### WHAT YOU NEED TO DO:
Starting at the line that contains "The width and", write out every line through the end of the records below exactly as it appears, and leave out all pictures.

-- DATA UNDER STUDY follows --

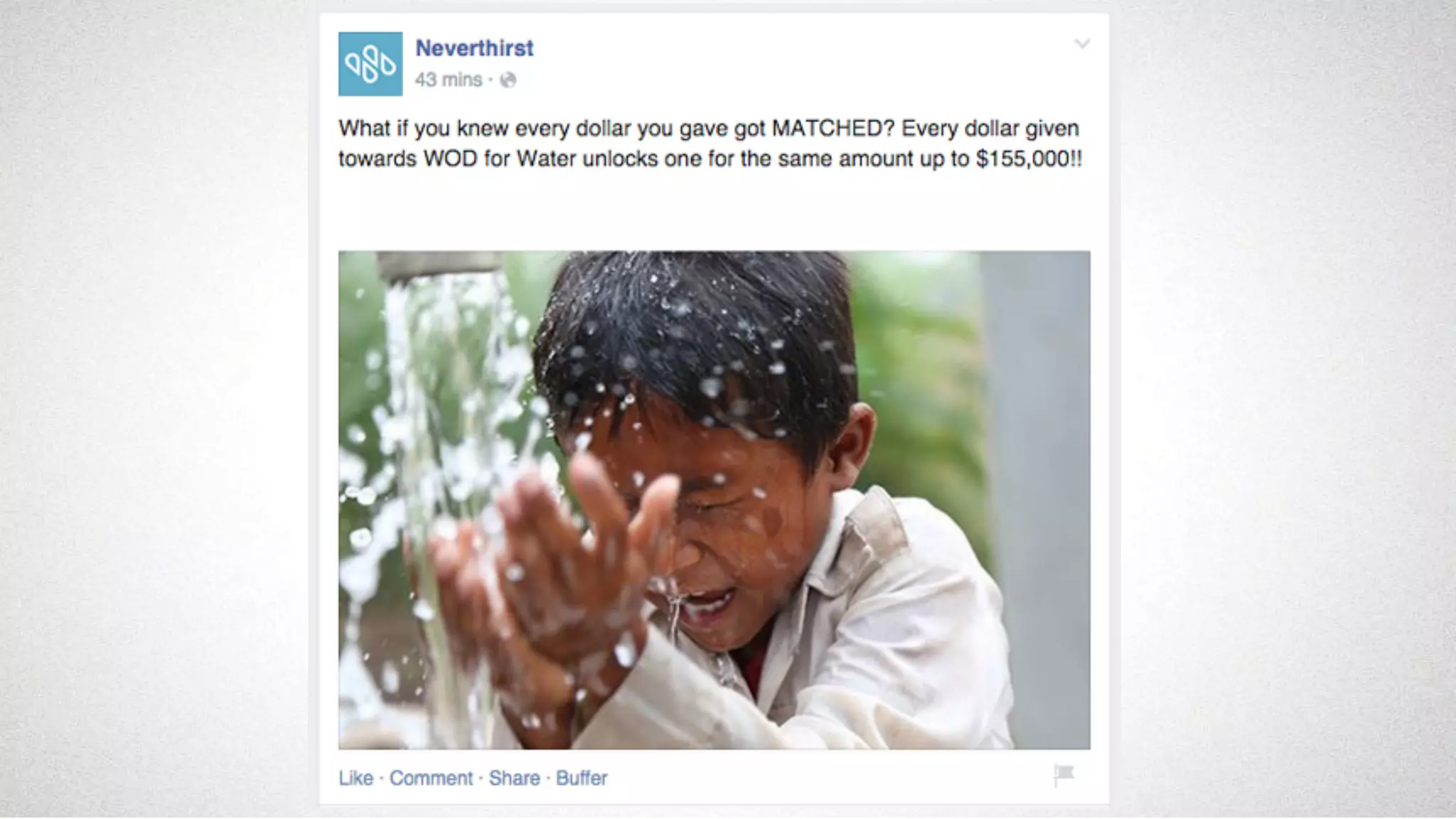The height and width of the screenshot is (819, 1456).
Task: Click the Neverthirst water-drops logo avatar
Action: [370, 64]
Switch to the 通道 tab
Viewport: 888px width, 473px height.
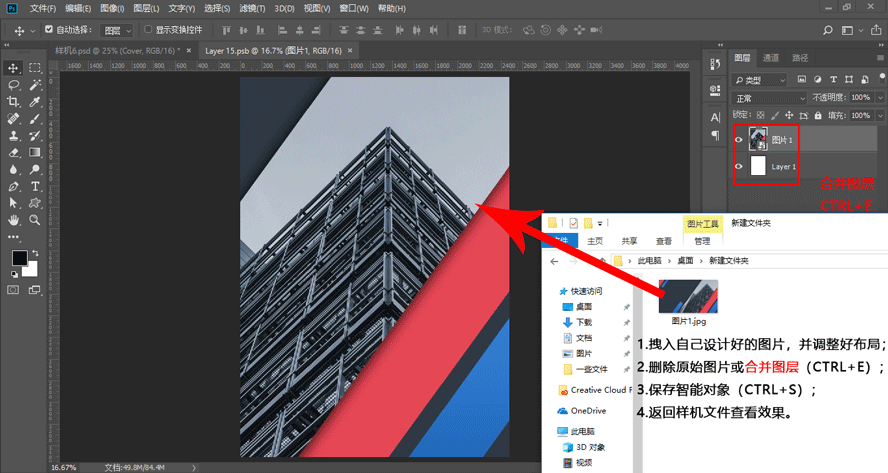(770, 58)
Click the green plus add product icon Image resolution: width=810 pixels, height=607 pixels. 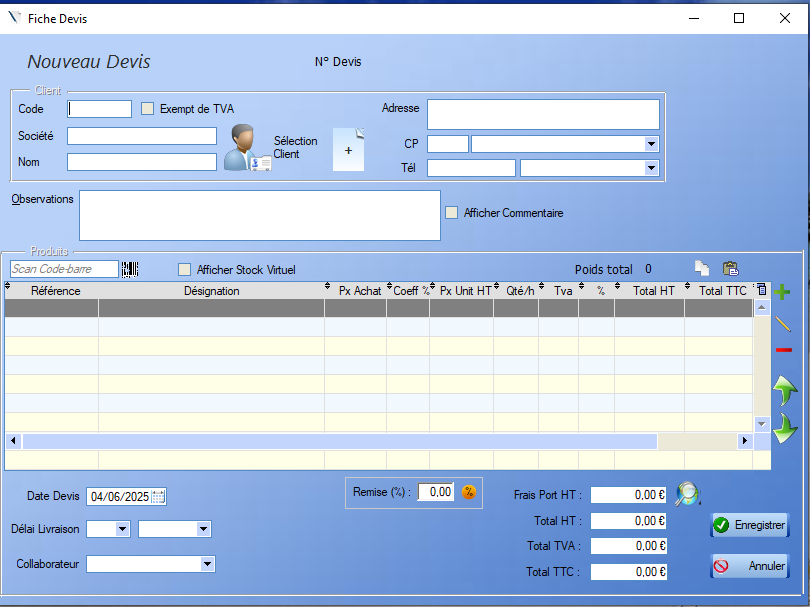coord(783,291)
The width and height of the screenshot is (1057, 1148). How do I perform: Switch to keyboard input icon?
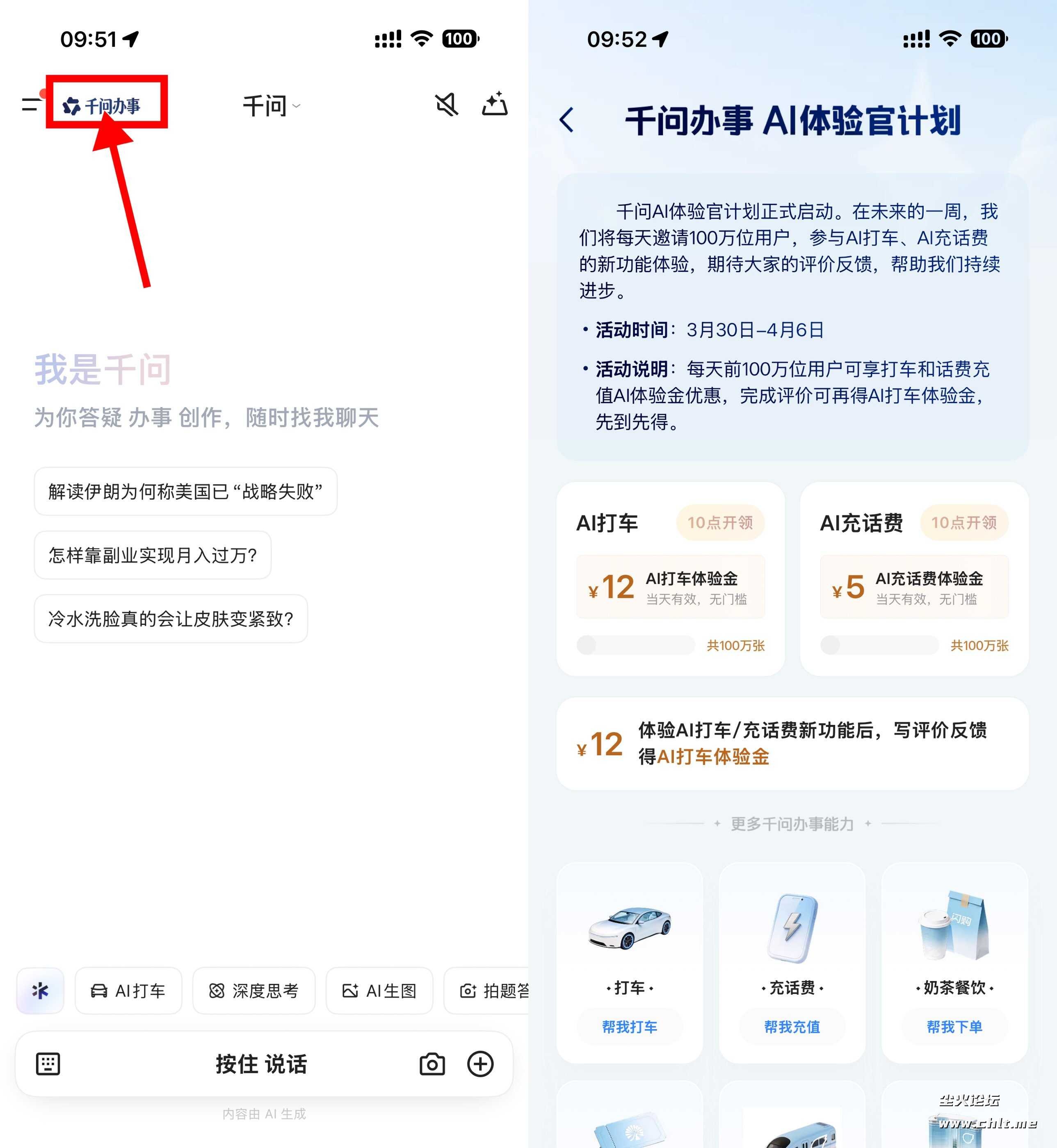(x=48, y=1064)
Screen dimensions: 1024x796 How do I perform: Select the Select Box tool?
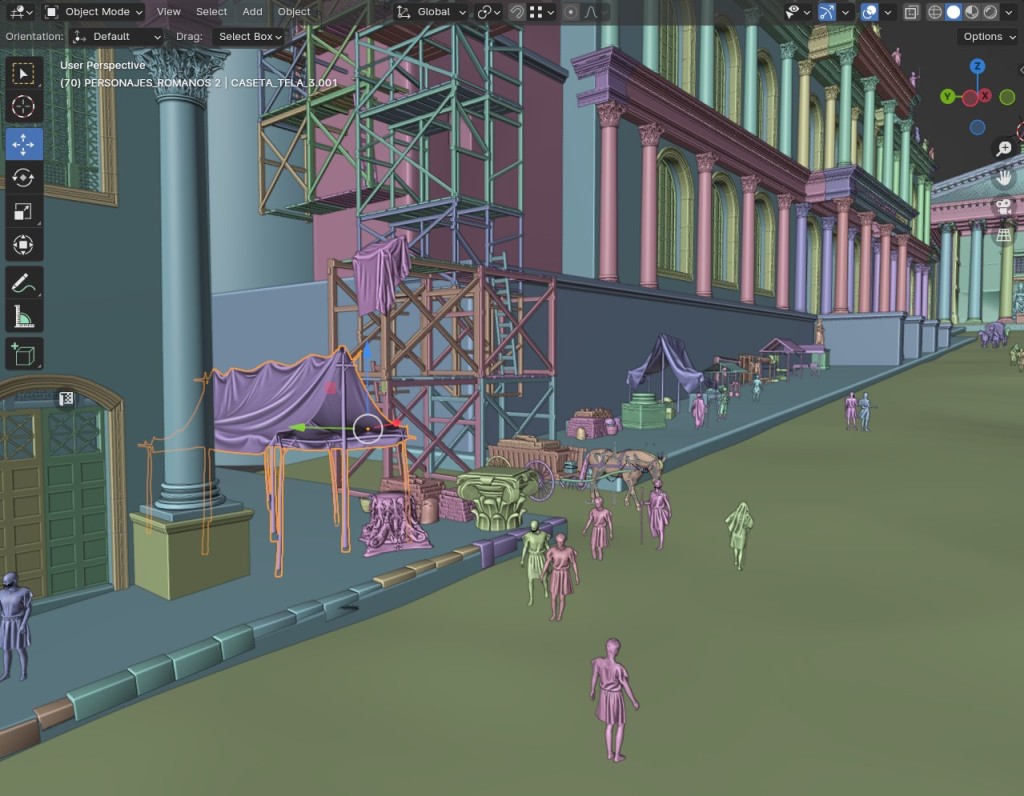[x=22, y=74]
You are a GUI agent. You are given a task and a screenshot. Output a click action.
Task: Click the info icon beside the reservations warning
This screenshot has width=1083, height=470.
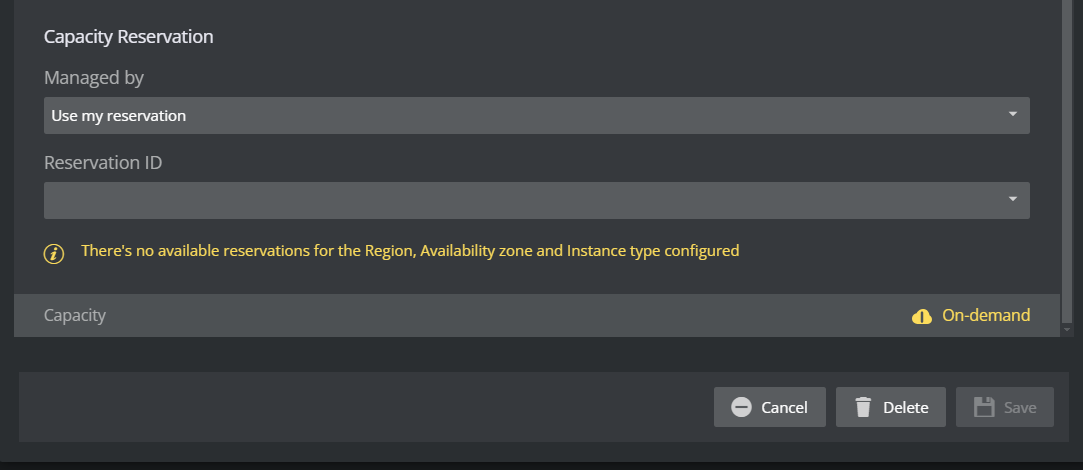pyautogui.click(x=54, y=252)
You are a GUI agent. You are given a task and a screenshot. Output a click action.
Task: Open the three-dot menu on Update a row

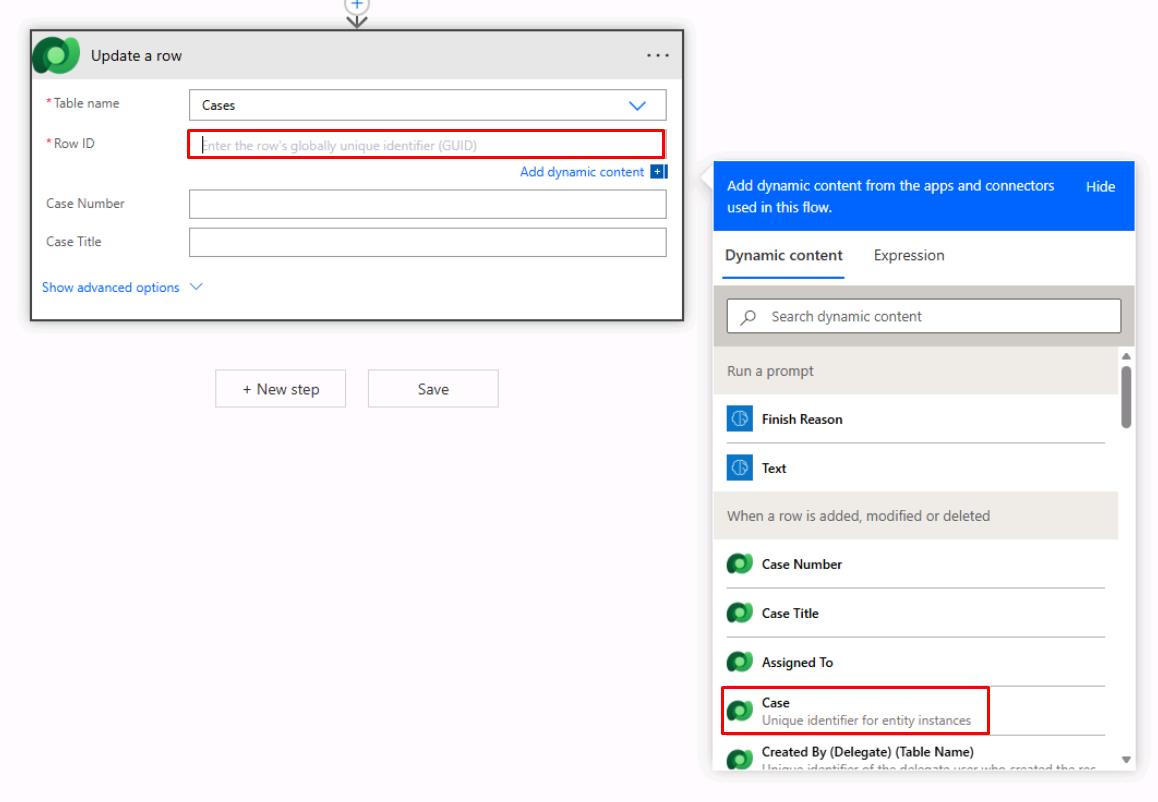657,55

-- DATA UNDER STUDY concluded --

### SOLUTION TO THIS PROBLEM:
The width and height of the screenshot is (1057, 1148). How do I perform: Switch to keyboard input icon?
(x=48, y=1064)
Screen dimensions: 1024x796 How do I perform: Select the Select Box tool?
[x=22, y=74]
You are a GUI agent. You are given a task and a screenshot. Output a click action.
Task: Click the info icon beside the reservations warning
This screenshot has width=1083, height=470.
pyautogui.click(x=54, y=252)
You are a GUI agent. You are given a task and a screenshot. Output a click action.
Task: Open the three-dot menu on Update a row

657,55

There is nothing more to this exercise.